Greek military prepares for mass repression
By Robert Stevens
2 March 2013
Former high-level Greek diplomat Leonidas Chrysanthopoulos told the UK’s New Statesman last week that discussions had taken place between senior Greek politicians and the armed forces on the military’s response to what Chrysanthopoulos described as an “explosion of social unrest” expected to occur “quite soon.”
Chrysanthopoulos said that in the coming months, “There will be further increases in armed actions. There will be bloody demonstrations.”
Without giving details, he said, “There are contacts by certain politicians with elements in the armed forces to guarantee that in the event of major social unrest, the army will not intervene.”

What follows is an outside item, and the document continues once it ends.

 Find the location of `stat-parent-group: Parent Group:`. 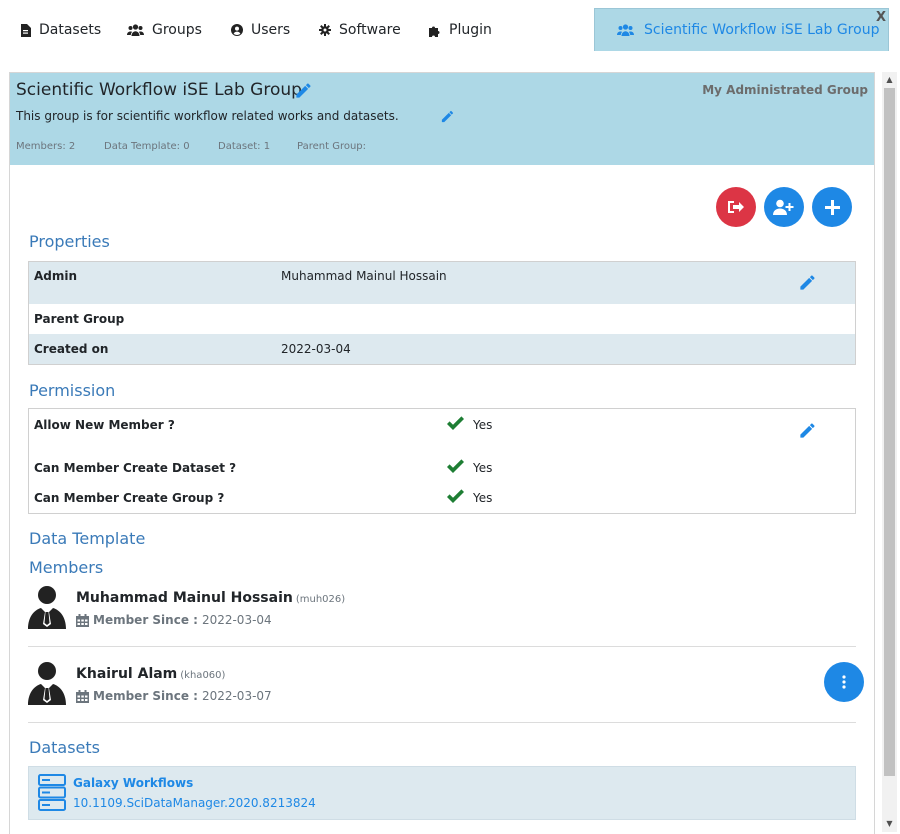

This last claim was likely made for public consumption. Even if such a request had been made, any assurances from the Greek military would be worthless given the recent history of the country, in which the “regime of the colonels” seized power in a military coup in 1967 that lasted until 1974. Since the onset of mass austerity in Greece in 2010 there have been constant rumours of coup discussions among high-ranking military personnel.
The most significant aspect of Chrysanthopoulos’ interview is the revelation of discussions between politicians and the military on how to respond to the threat of social revolution.
Greek ruling circles are working on the assumption that insurrectionary struggles are inevitable because of the intolerable level of suffering they have imposed on the working class. Within less than four years, the social position of the Greek working class has been reduced to levels not seen since the Nazi occupation during World War II.
Brutal poverty is a fact of life for millions. One major aspect of the assault on living conditions is the removal of public health provisions.